After amendment Bill defeat, Sarawak party tells Putrajaya to heed aspirations of the people

Soo said the federal government in the past could get away with anything, but not today. — Picture by Choo Choy May
Soo said the federal government in the past could get away with anything, but not today. — Picture by Choo Choy May

KUCHING, April 10 — The Pakatan Harapan (PH) government should recognise and take heed of the aspirations of the people of Sarawak and Sabah following the defeat of the amendment Bill in Parliament, Sarawak Reform Party (STAR) president Lina Soo said today.

She said the federal government in the past could get away with anything, but not today.

“It is a clear-cut case that the people of Sarawak and Sabah have displayed their strong resolve to band together to secure their rights and sovereignty under the rule of law, be it national law, state law or international law,” she said.

Soo said when circumstances dictate, the people of the two Borneo states will not hesitate to unite to pursue their rights, including their inalienable right to decide their political destiny.

“The political maturity of the people of Sarawak and Sabah has reached new heights not seen since the formation of Malaysia,” Soo, who is also a state rights activist, said when responding to the failure of the Bill to receive a two-thirds majority support from Members of Parliament last night.

The Bill was supported by 138 Members of Parliament, 10 short of the two-thirds majority required for any Constitutional amendment to go through, while 59 others abstained and no Members of Parliament voted against it.

Nineteen federal lawmakers from Gabungan Parti Sarawak (GPS) are among those who abstained.

The Bill sought to amend Article 1(2) of the Federal Constitution to restore the status of Sarawak and Sabah to the original position in 1963.

Soo said the action of the GPS lawmakers not to support the Bill reflected nationalist sentiments which have not been witnessed since the Anti-Cession Movement of the 1940s, when Sarawak was annexed by Britain to become a Crown colony. 

“The people’s level of awareness of political issues affecting the future of their respective states is very much evident,” she said, adding that the people have voiced out loud and clear that any Constitutional amendments without adhering to the principle of Malaysia Agreement 1963 (MA63) should be rejected.

Soo insisted that any Constitutional amendment which affects the political position of Sarawak and Sabah must first be brought before their respective State Assemblies for legitimacy.

She said the consensus of non-governmental organisations, civil societies and unrepresented Sarawak political parties should also be sought.

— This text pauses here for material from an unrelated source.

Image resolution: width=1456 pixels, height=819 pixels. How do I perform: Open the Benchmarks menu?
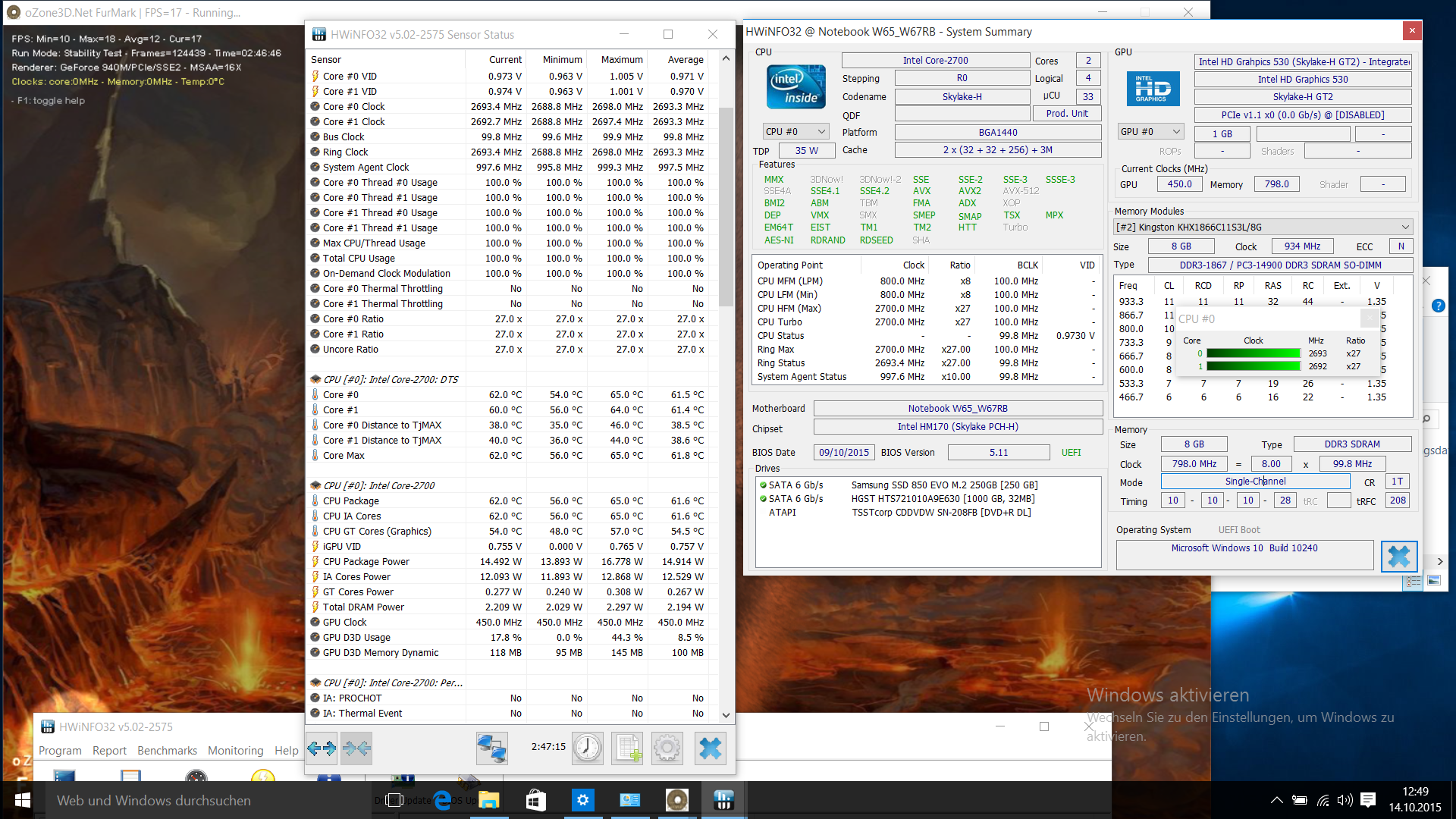[x=167, y=750]
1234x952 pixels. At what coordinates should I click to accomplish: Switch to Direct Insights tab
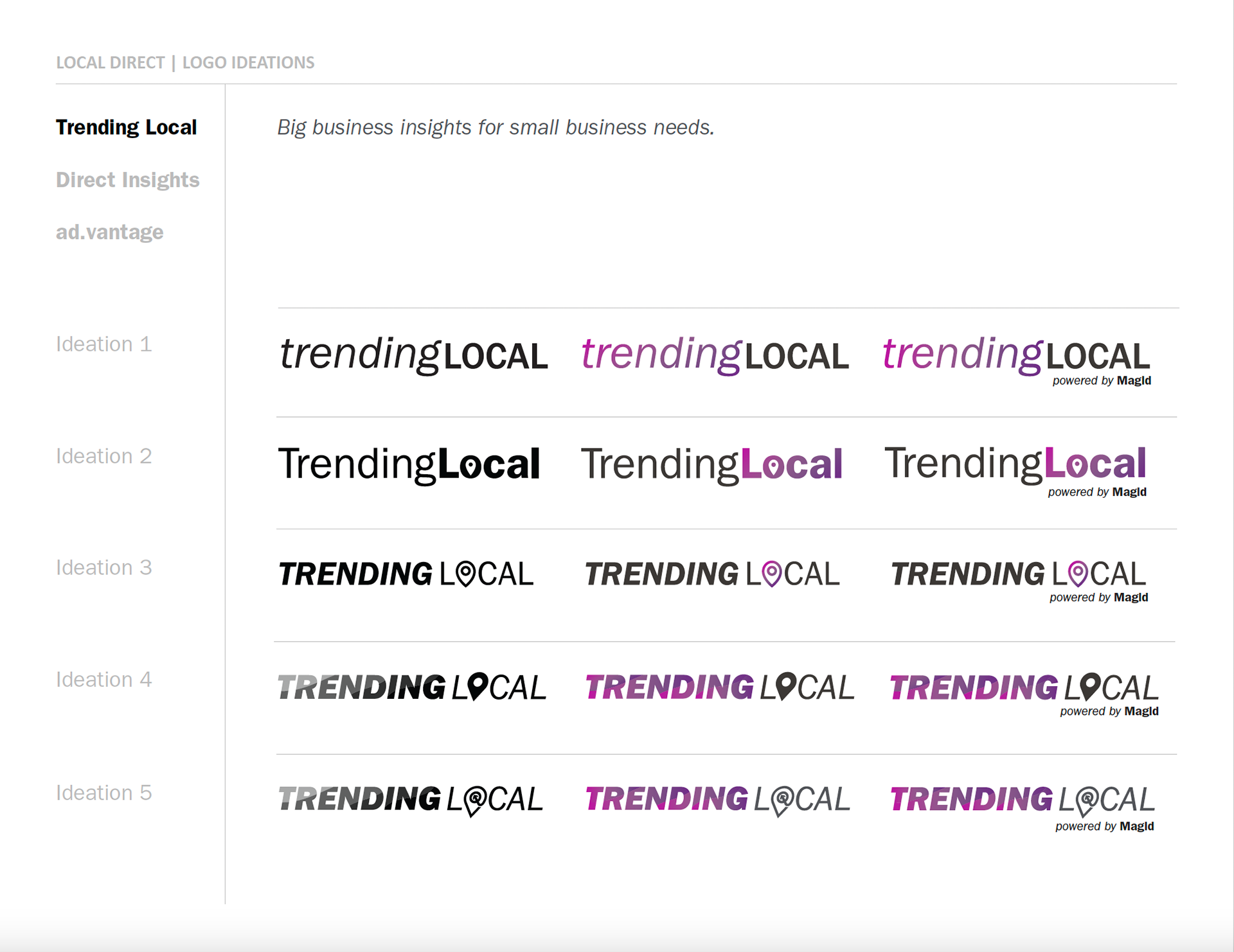click(127, 180)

Parti Bansa Dayak Sarawak (PBDS Baru) information chief Bobby William said he can understand why the amendment Bill failed to go through in Parliament.

He said he did not agree with the wording and structure of the Bill which did not accord Sarawak and Sabah as equal in status to Peninsular Malaysia.

“There is nothing to indicate in the Bill that the Sarawak and Sabah will be equal in status to Peninsular Malaya, but instead still putting two Borneo states on level terms with the states of Peninsular Malaysia.

“If anything, the amendment Bill has become a tool for PH and GPS to score political mileage for themselves,” he said.